**EXERCISE INSTRUCTIONS**
Search the data for the word "agent" and copy every line where it occurs.

Saved data entries
^^^^^^^^^^^^^^^^
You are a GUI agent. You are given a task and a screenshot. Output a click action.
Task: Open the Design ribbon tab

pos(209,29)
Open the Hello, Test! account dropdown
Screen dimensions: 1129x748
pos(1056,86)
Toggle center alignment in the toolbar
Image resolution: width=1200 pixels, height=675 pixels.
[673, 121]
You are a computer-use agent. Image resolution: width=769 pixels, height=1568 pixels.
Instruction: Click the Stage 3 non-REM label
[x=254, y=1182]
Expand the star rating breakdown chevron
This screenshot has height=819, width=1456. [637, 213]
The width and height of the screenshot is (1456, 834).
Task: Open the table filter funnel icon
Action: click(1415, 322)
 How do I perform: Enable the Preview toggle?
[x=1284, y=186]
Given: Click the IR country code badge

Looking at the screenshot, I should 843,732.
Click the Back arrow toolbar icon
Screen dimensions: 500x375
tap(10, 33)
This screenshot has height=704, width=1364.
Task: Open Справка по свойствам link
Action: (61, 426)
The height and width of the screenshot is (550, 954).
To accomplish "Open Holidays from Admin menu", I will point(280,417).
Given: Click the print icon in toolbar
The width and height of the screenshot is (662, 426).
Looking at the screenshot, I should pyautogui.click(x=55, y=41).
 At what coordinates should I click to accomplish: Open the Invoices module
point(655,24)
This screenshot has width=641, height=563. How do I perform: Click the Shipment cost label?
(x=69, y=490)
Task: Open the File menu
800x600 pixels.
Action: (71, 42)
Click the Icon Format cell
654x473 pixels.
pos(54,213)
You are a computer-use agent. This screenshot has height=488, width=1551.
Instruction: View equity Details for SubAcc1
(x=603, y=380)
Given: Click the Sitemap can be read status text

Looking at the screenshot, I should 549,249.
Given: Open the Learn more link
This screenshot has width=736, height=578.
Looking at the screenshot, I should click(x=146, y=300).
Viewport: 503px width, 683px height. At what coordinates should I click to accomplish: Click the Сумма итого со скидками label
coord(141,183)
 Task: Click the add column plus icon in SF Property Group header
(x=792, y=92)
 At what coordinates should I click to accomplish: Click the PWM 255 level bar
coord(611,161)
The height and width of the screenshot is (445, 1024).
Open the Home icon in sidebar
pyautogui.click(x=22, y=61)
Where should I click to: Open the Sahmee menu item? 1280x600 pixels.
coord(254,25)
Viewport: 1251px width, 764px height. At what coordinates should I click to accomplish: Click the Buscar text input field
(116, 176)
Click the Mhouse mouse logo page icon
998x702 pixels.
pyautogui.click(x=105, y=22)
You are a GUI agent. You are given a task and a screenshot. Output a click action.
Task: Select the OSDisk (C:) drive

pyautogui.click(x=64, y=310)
^^^^^^^^^^^^^^^^
**WRITTEN RESPONSE**
You are a GUI agent. You are given a task and a screenshot. Output a click action.
You are a computer-use agent. Image resolution: width=769 pixels, height=1568 pixels.
You are a computer-use agent. This screenshot has height=488, width=1551.
You are a GUI agent. You are given a task and a screenshot. Output a click action.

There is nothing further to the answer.